TASK BRIEF | For each line of the data below that includes the string "piega", count one, and answer with the sum only.

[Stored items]
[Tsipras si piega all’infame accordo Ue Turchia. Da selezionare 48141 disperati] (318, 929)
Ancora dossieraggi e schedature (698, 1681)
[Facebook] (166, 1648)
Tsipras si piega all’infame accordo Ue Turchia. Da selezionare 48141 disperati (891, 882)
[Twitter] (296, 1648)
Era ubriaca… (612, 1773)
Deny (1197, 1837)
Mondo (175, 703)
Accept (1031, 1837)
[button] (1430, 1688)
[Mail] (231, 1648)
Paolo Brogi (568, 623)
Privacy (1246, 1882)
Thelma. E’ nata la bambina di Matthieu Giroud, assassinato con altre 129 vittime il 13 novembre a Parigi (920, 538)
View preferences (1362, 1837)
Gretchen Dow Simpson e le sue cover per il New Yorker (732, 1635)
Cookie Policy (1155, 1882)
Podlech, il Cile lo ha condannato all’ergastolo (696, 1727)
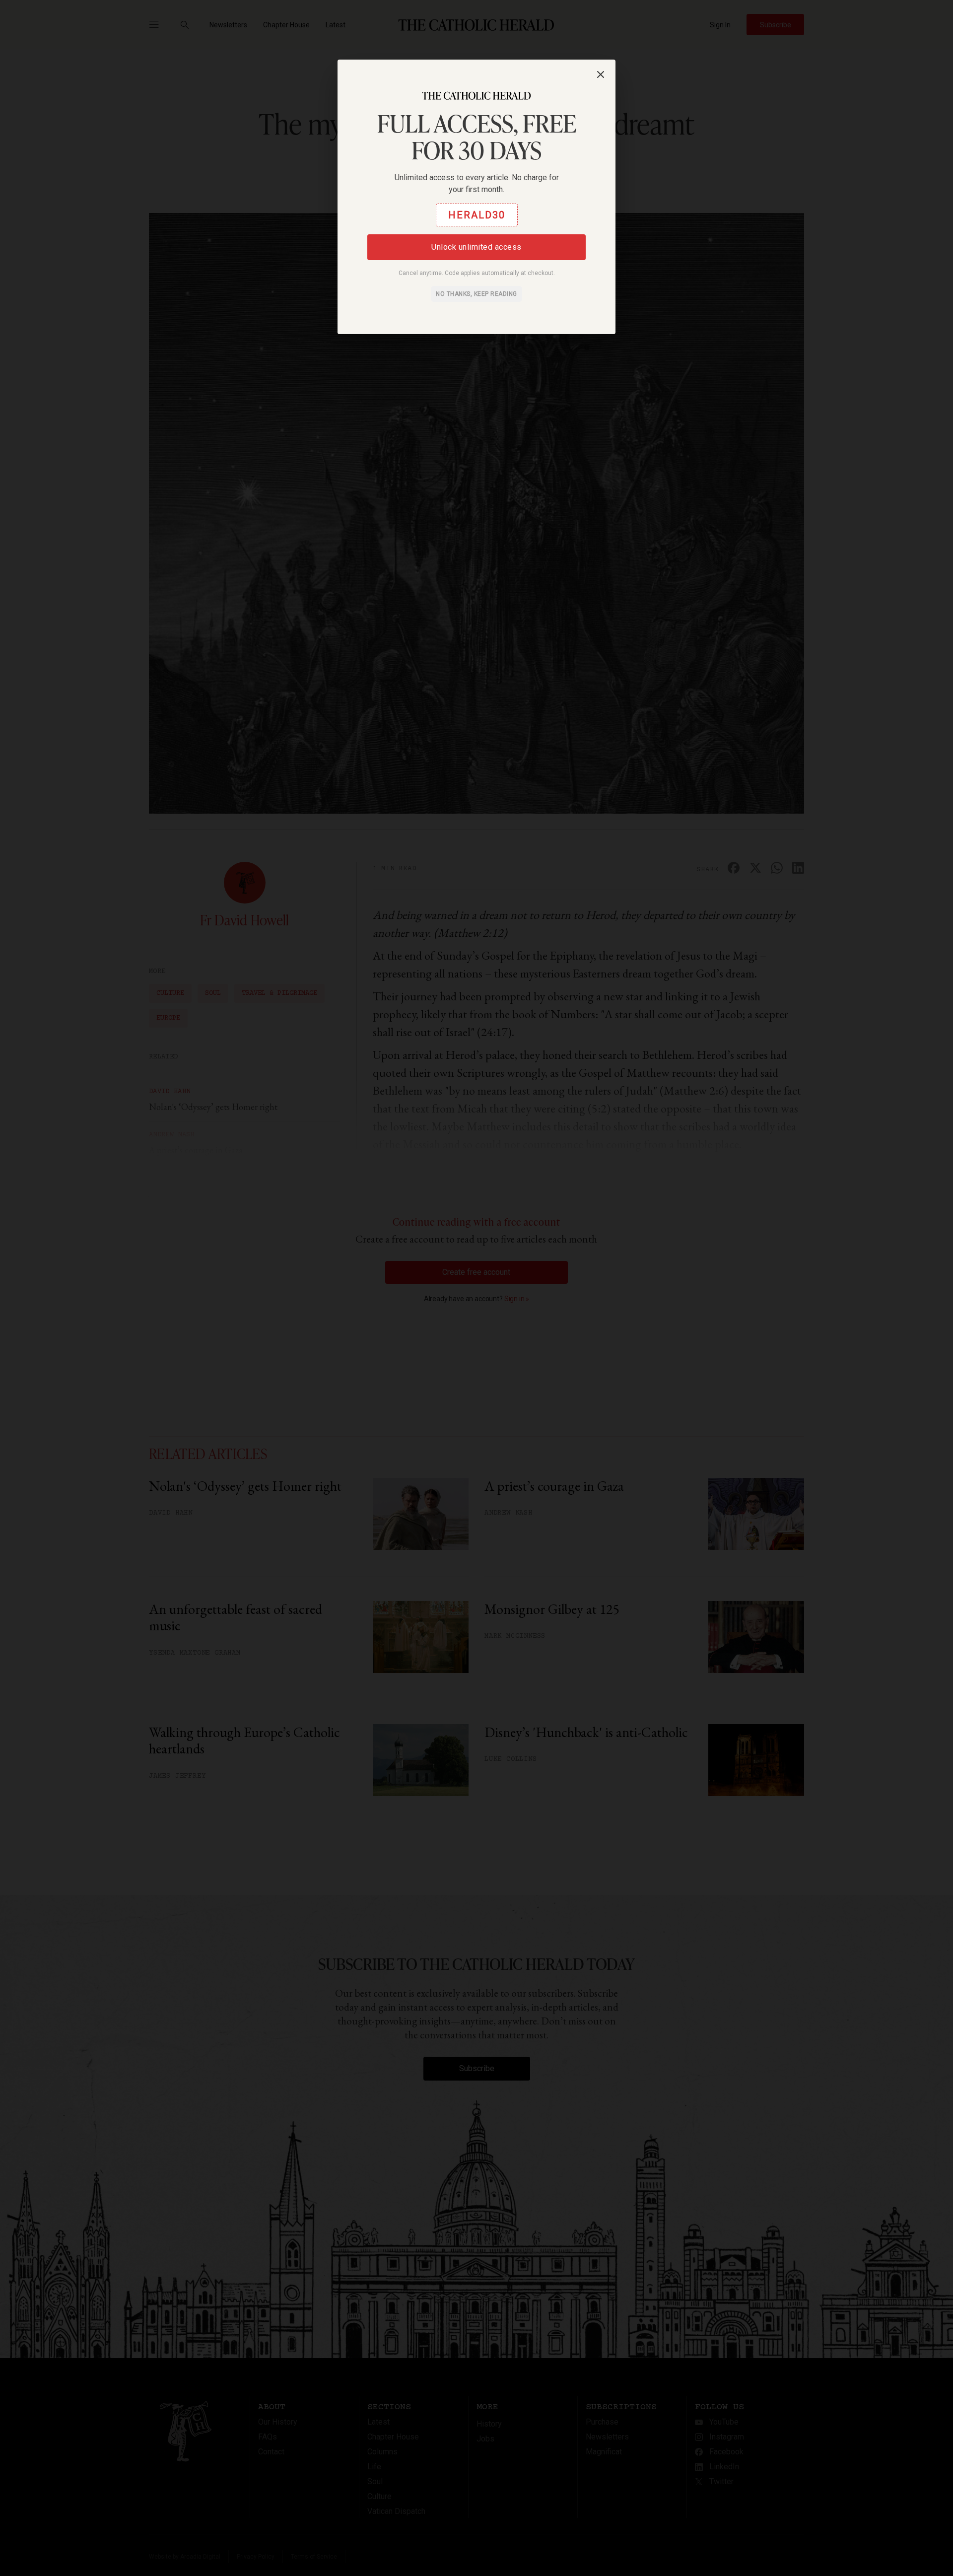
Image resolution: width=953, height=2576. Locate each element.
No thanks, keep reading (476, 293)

TASK RESULT | 2